*Given passage*:
-*-*-
A lot of the price difference between Europe and USA now are wages. US wages for construction workers in NYC or SF are 2 or 3 times that of Madrid. Lots of things are cheap just for this reason alone.

hnav 8 hours ago | parent | next [-]

What came first, the wage or the cost of housing?

rr808 8 hours ago | parent | next [-]

Even states like Mississippi and Iowa have low housing costs and wages much higher than Spain.

Shitty-kitty 8 hours ago | parent [-]

If you want to do a real comparison then you have to include the cost of healthcare.

rayiner 6 hours ago | parent | next [-]

Yes, but that cuts in the other direction. In the U.S., skilled work like subway construction will provide employer-paid healthcare. U.S. employers pay $1.3 trillion a year in healthcare benefits. You have to account for that on top of the reported wages. So that makes U.S. workers even more expensive relative to workers in Europe, where healthcare will be paid from taxes on the wages paid to employees.
-*-*-
*What the exercise asks*:
Transcribe the comment thread on wages and healthcare word for word, from "hnav 8 hours" up to and including "cost of healthcare.".
-*-*-
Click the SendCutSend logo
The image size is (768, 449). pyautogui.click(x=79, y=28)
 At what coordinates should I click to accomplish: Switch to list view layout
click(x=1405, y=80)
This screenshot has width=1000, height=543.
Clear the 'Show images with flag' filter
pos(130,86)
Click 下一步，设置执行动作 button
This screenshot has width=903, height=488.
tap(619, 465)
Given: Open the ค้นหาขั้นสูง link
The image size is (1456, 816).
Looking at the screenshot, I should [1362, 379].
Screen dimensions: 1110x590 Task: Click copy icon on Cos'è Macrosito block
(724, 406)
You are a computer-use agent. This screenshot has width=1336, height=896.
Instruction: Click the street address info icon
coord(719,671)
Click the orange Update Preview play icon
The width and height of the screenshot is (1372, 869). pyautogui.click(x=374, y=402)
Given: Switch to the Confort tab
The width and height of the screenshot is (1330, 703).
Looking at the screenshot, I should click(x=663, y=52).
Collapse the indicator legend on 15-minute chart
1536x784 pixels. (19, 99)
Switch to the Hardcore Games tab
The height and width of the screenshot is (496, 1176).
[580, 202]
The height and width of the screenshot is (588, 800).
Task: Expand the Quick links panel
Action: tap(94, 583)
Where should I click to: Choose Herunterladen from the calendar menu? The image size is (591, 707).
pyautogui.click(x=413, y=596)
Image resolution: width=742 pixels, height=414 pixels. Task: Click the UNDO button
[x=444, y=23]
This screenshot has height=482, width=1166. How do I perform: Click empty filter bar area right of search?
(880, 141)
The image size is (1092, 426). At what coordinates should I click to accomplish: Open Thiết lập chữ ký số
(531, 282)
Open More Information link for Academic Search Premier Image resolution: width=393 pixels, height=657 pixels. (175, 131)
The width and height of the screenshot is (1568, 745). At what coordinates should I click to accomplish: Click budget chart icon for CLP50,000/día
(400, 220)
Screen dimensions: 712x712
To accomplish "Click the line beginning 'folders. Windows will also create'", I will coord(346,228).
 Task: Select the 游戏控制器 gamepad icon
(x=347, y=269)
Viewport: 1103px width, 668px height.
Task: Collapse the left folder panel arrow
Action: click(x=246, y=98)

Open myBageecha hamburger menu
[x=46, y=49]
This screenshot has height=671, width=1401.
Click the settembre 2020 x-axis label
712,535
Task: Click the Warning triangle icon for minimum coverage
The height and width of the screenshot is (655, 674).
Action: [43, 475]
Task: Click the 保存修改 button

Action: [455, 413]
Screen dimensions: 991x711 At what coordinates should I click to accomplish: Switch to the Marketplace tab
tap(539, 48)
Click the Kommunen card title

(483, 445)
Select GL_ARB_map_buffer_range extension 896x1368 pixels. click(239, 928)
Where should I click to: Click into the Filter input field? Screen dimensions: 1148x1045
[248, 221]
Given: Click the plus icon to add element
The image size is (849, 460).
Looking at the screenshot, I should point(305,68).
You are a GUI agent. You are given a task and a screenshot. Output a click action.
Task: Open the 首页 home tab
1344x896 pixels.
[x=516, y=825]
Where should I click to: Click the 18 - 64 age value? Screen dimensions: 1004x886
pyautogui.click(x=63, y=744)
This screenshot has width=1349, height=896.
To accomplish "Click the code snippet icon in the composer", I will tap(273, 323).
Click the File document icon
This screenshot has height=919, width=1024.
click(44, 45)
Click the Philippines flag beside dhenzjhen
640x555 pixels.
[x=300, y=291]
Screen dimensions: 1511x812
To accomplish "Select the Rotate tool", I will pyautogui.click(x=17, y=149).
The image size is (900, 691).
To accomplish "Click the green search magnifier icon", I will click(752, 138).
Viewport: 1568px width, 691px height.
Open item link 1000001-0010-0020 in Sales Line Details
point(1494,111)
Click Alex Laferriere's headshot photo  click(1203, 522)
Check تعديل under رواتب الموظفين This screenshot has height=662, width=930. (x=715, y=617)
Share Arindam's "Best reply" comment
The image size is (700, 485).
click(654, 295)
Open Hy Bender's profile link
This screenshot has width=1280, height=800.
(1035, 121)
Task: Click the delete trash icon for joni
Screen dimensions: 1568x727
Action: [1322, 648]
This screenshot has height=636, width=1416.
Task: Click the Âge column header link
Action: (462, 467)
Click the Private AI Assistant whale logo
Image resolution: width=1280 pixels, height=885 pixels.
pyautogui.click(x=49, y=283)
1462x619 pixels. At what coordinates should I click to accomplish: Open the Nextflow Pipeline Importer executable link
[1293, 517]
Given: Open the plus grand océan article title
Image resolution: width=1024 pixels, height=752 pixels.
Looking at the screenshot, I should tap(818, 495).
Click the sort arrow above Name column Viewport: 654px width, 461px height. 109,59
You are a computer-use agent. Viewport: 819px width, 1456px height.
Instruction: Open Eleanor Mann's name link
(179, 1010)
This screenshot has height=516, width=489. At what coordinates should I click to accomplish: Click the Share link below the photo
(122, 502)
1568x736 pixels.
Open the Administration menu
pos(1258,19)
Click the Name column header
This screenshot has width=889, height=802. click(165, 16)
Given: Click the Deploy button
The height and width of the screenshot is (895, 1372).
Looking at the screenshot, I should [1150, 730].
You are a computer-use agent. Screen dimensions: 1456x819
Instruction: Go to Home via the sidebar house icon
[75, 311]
-*-*-
*Exercise output*:
hnav 8 hours ago | parent | next [-]

What came first, the wage or the cost of housing?

rr808 8 hours ago | parent | next [-]

Even states like Mississippi and Iowa have low housing costs and wages much higher than Spain.

Shitty-kitty 8 hours ago | parent [-]

If you want to do a real comparison then you have to include the cost of healthcare.